The focus on extinction seems a bit too narrow, but this may as well apply to any other major problem with AI (basically just watch black mirror). If at least one of those things can go wrong with p>1% (even if individually p<1%) it’s definitely worth investing to prevent that. Interpretability, fairness, etc…

Yeah I imagine a rising tide of AI Safety floats all boats.

Although I think the only thing in black mirror I would want tens of billions of dollars spent guarding against would be swarms of killer bee-bots from Season 3 Episode 6, but I could be forgetting other cases.

> 1% AGI is impossible.

Not sure I follow. Like, you could believe there's an 80% chance AGI is impossible, but believe that in the 20% of worlds with AGI, 5% cause human extinction.

Do you mean you think there's <1% chance that AGI is possible?

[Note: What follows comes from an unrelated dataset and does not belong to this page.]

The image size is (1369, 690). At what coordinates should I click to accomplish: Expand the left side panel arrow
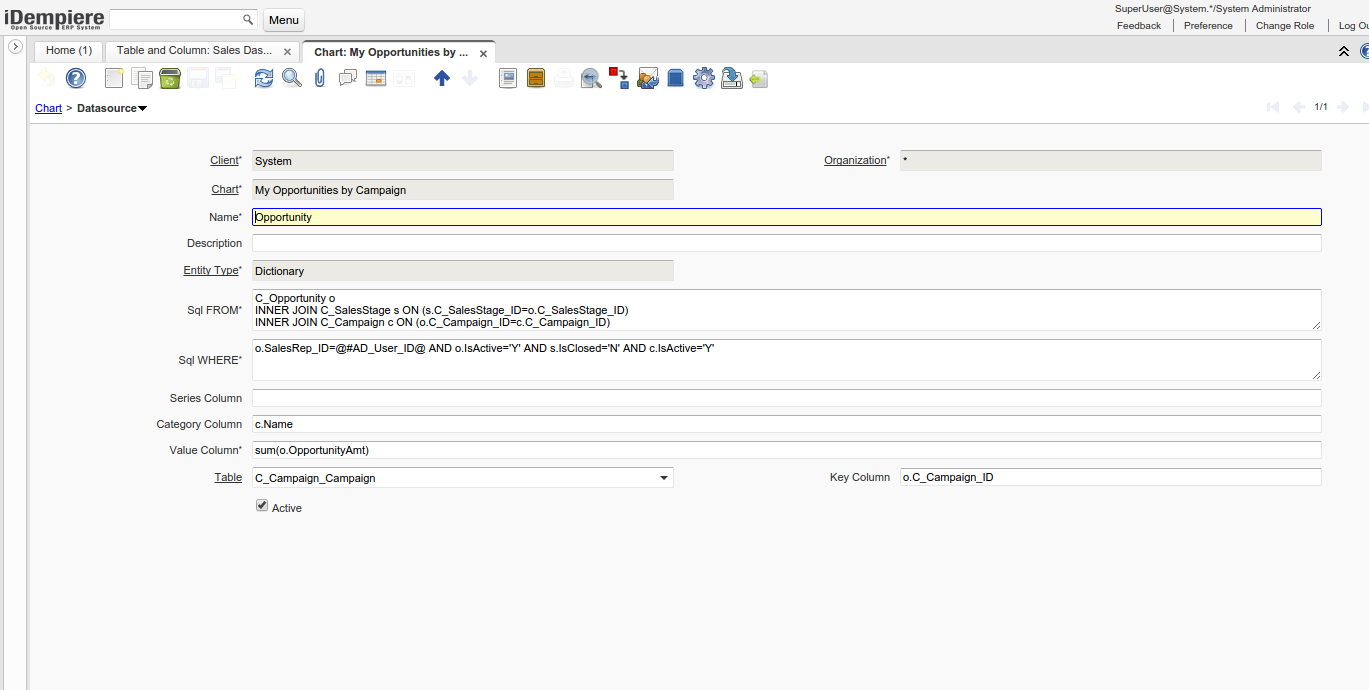tap(15, 47)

probably more like > 15-20% AGI is impossible. I have never seen a compelling argument that it is possible, very similar to how I have never heard a compelling argument for god. The novelty/impressiveness of ChatGPT and the others has in fact diminished since their release, even just the last 8 months or whatever, not gotten stronger.

@Joshua Sure. What I am saying is talking about extinction is a huge mistake because it presumes AGI is possible , it takes it as a given. I am saying that is a mistake.

@BTE Want to bet on whether AGI is developed, maybe this century? I think it's very likely it will be.

What I am saying is talking about extinction is a huge mistake because it presumes AGI is possible , it takes it as a given. I am saying that is a mistake.

Completely disagree with this rationale. To make things clearer, I'm going to talk about a hypothetical that isn't AGI - I dunno, let's say we're debating extinction due to aliens.

I can very well believe that aliens existing is impossible with 10% probability (I don't, this is a hypothetical) while also believing that extinction due to aliens is 10% probable. Those two add up to 20% which is less than 100% - so it's logically sound.

If you believe it's only 15-20% impossible, that should only reduce your extinction risk estimate by about 15-20%.

@BTE Impossible in what way? Like literally against the laws of physics? I don't see any reason why that would be the case.

@SemioticRivalry it might be against the laws of physics, but I was more thinking of it being unattainable because it’s against the practical resource constraints of humanity, especially if it requires making very difficult trade offs.